Stated problem:
Retype the records below without changing anything.
● ● ● ● ●
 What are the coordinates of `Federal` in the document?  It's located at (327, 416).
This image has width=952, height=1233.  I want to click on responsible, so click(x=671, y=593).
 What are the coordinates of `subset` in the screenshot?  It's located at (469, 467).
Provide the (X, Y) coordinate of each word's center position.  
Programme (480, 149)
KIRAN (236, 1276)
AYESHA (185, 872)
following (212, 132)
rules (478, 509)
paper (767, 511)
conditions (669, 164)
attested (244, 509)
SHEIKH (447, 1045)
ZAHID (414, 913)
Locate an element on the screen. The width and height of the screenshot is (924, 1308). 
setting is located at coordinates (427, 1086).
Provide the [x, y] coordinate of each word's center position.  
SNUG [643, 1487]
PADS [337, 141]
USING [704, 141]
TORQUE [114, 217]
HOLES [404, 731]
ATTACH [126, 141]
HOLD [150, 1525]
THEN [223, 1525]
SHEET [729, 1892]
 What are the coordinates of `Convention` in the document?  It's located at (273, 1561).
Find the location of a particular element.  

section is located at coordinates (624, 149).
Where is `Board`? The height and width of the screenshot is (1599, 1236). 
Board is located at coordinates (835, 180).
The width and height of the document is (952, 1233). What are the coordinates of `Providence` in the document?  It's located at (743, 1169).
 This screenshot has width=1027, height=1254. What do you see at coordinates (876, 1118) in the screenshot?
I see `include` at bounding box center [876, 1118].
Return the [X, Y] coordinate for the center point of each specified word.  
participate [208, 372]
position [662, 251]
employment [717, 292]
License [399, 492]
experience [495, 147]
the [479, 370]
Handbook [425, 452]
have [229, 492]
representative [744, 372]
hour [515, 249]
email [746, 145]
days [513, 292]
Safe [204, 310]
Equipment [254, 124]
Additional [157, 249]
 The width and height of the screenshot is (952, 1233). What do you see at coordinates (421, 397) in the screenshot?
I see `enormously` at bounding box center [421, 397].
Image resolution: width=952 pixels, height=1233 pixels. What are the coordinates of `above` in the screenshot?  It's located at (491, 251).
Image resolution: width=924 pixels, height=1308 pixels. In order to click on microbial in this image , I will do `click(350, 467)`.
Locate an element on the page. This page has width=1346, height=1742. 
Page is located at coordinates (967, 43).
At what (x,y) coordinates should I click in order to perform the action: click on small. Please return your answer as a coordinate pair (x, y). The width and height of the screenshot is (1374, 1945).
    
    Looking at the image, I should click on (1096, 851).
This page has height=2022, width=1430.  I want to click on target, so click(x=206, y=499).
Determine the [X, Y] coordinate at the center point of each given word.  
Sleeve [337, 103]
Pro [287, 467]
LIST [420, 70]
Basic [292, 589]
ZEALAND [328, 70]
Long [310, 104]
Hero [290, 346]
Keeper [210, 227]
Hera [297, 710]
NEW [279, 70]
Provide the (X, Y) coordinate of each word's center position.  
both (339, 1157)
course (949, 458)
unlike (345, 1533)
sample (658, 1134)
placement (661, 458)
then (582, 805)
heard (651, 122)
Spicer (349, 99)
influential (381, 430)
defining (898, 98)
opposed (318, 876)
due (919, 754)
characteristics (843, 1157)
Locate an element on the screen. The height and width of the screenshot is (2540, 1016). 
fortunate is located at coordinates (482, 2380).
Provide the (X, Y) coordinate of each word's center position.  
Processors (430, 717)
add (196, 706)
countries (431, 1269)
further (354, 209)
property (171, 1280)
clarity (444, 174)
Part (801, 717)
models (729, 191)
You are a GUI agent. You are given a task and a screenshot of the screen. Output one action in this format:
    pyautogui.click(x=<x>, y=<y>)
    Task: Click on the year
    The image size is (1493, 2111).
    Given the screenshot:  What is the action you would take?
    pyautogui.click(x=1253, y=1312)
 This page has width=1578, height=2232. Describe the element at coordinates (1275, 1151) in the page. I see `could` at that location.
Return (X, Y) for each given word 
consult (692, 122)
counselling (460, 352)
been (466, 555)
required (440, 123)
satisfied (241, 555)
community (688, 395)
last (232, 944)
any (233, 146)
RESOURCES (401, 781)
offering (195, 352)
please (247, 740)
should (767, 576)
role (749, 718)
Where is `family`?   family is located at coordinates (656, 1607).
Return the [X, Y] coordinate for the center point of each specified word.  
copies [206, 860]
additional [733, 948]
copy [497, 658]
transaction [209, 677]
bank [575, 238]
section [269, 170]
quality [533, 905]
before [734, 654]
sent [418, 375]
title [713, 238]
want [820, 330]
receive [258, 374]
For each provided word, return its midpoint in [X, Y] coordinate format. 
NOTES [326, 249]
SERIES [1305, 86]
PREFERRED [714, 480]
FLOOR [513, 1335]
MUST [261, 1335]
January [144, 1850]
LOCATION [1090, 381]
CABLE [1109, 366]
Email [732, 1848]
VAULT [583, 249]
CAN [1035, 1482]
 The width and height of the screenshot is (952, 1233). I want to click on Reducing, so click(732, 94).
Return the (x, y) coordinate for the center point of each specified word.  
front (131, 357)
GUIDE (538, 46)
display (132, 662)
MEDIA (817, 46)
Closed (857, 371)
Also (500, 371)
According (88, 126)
● ● ● ● ●
The solution:
 What are the coordinates of `Federal` in the document?  It's located at (327, 416).
This image has width=952, height=1233.  I want to click on responsible, so click(x=671, y=593).
 What are the coordinates of `subset` in the screenshot?  It's located at (469, 467).
Provide the (X, Y) coordinate of each word's center position.  
Programme (480, 149)
KIRAN (236, 1276)
AYESHA (185, 872)
following (212, 132)
rules (478, 509)
paper (767, 511)
conditions (669, 164)
attested (244, 509)
SHEIKH (447, 1045)
ZAHID (414, 913)
Locate an element on the screen. The width and height of the screenshot is (924, 1308). 
setting is located at coordinates (427, 1086).
Provide the [x, y] coordinate of each word's center position.  
SNUG [643, 1487]
PADS [337, 141]
USING [704, 141]
TORQUE [114, 217]
HOLES [404, 731]
ATTACH [126, 141]
HOLD [150, 1525]
THEN [223, 1525]
SHEET [729, 1892]
 What are the coordinates of `Convention` in the document?  It's located at (273, 1561).
Find the location of a particular element.  

section is located at coordinates (624, 149).
Where is `Board`? The height and width of the screenshot is (1599, 1236). 
Board is located at coordinates (835, 180).
The width and height of the document is (952, 1233). What are the coordinates of `Providence` in the document?  It's located at (743, 1169).
 This screenshot has width=1027, height=1254. What do you see at coordinates (876, 1118) in the screenshot?
I see `include` at bounding box center [876, 1118].
Return the [X, Y] coordinate for the center point of each specified word.  
participate [208, 372]
position [662, 251]
employment [717, 292]
License [399, 492]
experience [495, 147]
the [479, 370]
Handbook [425, 452]
have [229, 492]
representative [744, 372]
hour [515, 249]
email [746, 145]
days [513, 292]
Safe [204, 310]
Equipment [254, 124]
Additional [157, 249]
 The width and height of the screenshot is (952, 1233). What do you see at coordinates (421, 397) in the screenshot?
I see `enormously` at bounding box center [421, 397].
Image resolution: width=952 pixels, height=1233 pixels. What are the coordinates of `above` in the screenshot?  It's located at (491, 251).
Image resolution: width=924 pixels, height=1308 pixels. In order to click on microbial in this image , I will do `click(350, 467)`.
Locate an element on the page. This page has width=1346, height=1742. 
Page is located at coordinates (967, 43).
At what (x,y) coordinates should I click in order to perform the action: click on small. Please return your answer as a coordinate pair (x, y). The width and height of the screenshot is (1374, 1945).
    
    Looking at the image, I should click on (1096, 851).
This page has height=2022, width=1430.  I want to click on target, so click(x=206, y=499).
Determine the [X, Y] coordinate at the center point of each given word.  
Sleeve [337, 103]
Pro [287, 467]
LIST [420, 70]
Basic [292, 589]
ZEALAND [328, 70]
Long [310, 104]
Hero [290, 346]
Keeper [210, 227]
Hera [297, 710]
NEW [279, 70]
Provide the (X, Y) coordinate of each word's center position.  
both (339, 1157)
course (949, 458)
unlike (345, 1533)
sample (658, 1134)
placement (661, 458)
then (582, 805)
heard (651, 122)
Spicer (349, 99)
influential (381, 430)
defining (898, 98)
opposed (318, 876)
due (919, 754)
characteristics (843, 1157)
Locate an element on the screen. The height and width of the screenshot is (2540, 1016). 
fortunate is located at coordinates (482, 2380).
Provide the (X, Y) coordinate of each word's center position.  
Processors (430, 717)
add (196, 706)
countries (431, 1269)
further (354, 209)
property (171, 1280)
clarity (444, 174)
Part (801, 717)
models (729, 191)
You are a GUI agent. You are given a task and a screenshot of the screen. Output one action in this format:
    pyautogui.click(x=<x>, y=<y>)
    Task: Click on the year
    The image size is (1493, 2111).
    Given the screenshot:  What is the action you would take?
    pyautogui.click(x=1253, y=1312)
 This page has width=1578, height=2232. Describe the element at coordinates (1275, 1151) in the page. I see `could` at that location.
Return (X, Y) for each given word 
consult (692, 122)
counselling (460, 352)
been (466, 555)
required (440, 123)
satisfied (241, 555)
community (688, 395)
last (232, 944)
any (233, 146)
RESOURCES (401, 781)
offering (195, 352)
please (247, 740)
should (767, 576)
role (749, 718)
Where is `family`?   family is located at coordinates (656, 1607).
Return the [X, Y] coordinate for the center point of each specified word.  
copies [206, 860]
additional [733, 948]
copy [497, 658]
transaction [209, 677]
bank [575, 238]
section [269, 170]
quality [533, 905]
before [734, 654]
sent [418, 375]
title [713, 238]
want [820, 330]
receive [258, 374]
For each provided word, return its midpoint in [X, Y] coordinate format. 
NOTES [326, 249]
SERIES [1305, 86]
PREFERRED [714, 480]
FLOOR [513, 1335]
MUST [261, 1335]
January [144, 1850]
LOCATION [1090, 381]
CABLE [1109, 366]
Email [732, 1848]
VAULT [583, 249]
CAN [1035, 1482]
 The width and height of the screenshot is (952, 1233). I want to click on Reducing, so click(732, 94).
Return the (x, y) coordinate for the center point of each specified word.  
front (131, 357)
GUIDE (538, 46)
display (132, 662)
MEDIA (817, 46)
Closed (857, 371)
Also (500, 371)
According (88, 126)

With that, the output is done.